The measure (House Bill 118) by Rep. Simone Champagne, R-Erath, deals with money that could be received by the state for violations of federal pollution standards under the Clean Water Act. That could be billions of dollars.
The coastal protection fund, where the money would be placed, is used for coastal restoration projects and hurricane protection efforts.
The Clean Water Act dollars already are earmarked for coastal protection in statute, but Champagne wants the language added to the Louisiana Constitution so lawmakers couldn't easily change the allocation.
Champagne's bill heads to the Senate for debate. If approved by both the House and Senate, it would need backing from voters in a 2014 statewide election.
A Baton Rouge judge has dismissed a lawsuit filed by two Jefferson Parish lawmakers asking to block the use of patchwork financing in next year's budget as proposed by Gov. Bobby Jindal.

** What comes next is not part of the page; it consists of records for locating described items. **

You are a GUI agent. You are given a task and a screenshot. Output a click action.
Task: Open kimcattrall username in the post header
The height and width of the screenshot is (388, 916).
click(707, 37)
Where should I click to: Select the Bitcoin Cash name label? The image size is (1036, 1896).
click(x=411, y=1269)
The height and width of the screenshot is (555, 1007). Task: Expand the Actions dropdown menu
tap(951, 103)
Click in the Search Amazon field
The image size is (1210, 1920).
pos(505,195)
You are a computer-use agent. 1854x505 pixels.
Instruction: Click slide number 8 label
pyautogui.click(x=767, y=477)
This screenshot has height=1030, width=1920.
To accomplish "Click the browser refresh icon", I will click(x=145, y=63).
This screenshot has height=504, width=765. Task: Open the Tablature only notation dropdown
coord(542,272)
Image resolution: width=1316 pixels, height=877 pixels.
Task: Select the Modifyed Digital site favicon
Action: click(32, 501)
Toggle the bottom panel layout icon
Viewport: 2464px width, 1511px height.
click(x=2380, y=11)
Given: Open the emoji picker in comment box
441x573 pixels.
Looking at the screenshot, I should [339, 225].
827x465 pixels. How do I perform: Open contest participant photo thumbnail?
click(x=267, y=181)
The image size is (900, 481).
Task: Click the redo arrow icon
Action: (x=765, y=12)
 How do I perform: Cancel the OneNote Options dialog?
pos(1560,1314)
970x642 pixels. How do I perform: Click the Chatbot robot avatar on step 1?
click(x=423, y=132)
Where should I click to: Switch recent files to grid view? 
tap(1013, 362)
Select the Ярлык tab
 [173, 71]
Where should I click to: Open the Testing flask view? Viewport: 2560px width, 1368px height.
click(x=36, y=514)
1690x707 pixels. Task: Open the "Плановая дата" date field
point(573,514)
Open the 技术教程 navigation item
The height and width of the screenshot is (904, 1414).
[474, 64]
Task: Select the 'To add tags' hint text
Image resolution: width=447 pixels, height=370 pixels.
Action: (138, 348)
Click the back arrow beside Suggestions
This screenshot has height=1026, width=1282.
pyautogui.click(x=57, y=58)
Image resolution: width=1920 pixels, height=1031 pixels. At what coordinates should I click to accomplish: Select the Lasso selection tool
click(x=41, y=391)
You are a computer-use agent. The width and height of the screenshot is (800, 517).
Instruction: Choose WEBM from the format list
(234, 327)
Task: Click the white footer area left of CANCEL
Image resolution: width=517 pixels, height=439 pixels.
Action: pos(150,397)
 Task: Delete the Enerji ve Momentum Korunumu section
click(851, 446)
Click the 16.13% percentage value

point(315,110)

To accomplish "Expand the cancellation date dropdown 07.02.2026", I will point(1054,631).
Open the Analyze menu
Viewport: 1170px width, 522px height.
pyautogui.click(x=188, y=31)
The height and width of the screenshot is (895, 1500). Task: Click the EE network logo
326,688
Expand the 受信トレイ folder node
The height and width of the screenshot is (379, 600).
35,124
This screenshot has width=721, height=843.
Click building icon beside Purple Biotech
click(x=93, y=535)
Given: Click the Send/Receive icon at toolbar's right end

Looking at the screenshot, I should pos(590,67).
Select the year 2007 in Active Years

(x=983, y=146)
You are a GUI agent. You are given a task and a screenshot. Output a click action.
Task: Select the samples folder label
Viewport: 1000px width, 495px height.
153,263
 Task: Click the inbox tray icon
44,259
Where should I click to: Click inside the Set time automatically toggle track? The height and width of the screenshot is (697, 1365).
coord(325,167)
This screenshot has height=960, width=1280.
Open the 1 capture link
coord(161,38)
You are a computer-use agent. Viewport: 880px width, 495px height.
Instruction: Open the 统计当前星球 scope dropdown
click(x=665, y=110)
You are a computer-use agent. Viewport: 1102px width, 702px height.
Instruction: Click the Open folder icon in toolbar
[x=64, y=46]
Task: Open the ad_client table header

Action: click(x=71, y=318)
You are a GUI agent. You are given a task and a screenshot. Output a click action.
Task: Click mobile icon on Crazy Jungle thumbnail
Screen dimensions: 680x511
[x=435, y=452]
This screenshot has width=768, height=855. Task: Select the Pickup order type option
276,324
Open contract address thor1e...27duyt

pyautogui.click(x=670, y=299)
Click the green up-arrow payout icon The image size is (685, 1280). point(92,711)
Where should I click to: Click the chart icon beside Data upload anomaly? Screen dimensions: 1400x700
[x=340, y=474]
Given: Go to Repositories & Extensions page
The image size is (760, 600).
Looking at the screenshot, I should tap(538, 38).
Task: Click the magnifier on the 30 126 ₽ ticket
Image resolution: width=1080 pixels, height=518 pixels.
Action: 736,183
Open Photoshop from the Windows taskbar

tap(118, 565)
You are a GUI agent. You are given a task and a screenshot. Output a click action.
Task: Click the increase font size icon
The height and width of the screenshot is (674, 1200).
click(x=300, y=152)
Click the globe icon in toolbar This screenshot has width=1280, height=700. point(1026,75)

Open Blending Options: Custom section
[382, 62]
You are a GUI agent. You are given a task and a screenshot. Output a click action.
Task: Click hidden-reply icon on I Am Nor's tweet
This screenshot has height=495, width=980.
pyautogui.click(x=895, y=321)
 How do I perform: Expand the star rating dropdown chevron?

Judge Tim Kelley issued his ruling Wednesday.
Republican Reps. Kirk Talbot and Cameron Henry claim it is unconstitutional to use one-time money to pay for ongoing programs and services in the state's general operating budget.
Kelley says he couldn't grant injunctive relief because Jindal's top budget adviser, Commissioner of Administration Kristy Nichols, certified in an affidavit that an injunction could create a deficit in the state budget. He says state law prohibits him from issuing a ruling that would cause a state agency deficit.
Lawyer Kyle Keegan, representing Talbot and Henry, says he expects to appeal the ruling.
A Vermilion Parish lawmaker's repeated attempt to put term limits on all statewide elected officials has again failed to gain support in the Louisiana Legislature.
The House and Governmental Affairs Committee voted 6-2 against Rep. Simone Champagne's proposal (House Bill 88) Wednesday.
Champagne wants to limit statewide elected officials to three consecutive four-year terms. The bill would have applied to the lieutenant governor, attorney general, agriculture commissioner, insurance commissioner, secretary of state and treasurer.
Louisiana's governor already is limited to two consecutive terms.
Champagne has tried the idea for several years, but it has never won passage in the House. If the term limit proposal got the backing of lawmakers, it would also have needed approval from voters in a statewide election.
• A Senate committee reversed course and supported legislation aimed at ensuring that women and men are compensated equally for doing the same work. The Senate and Governmental Affairs Committee a week ago deadlocked on the proposal (Senate Bill 153) by Sen. Ed Murray, D-New Orleans. But the committee Tuesday revived the measure and advanced it to the full Senate without objection, despite opposition from business groups.
• The Senate Transportation Committee agreed without objection to a bill that would remove the requirement that drivers of a three-wheel, fuel-efficiency vehicle called the Elio must wear helmets and get a special license endorsement. The House-approved measure (House Bill 218) heads to the full Senate for further consideration.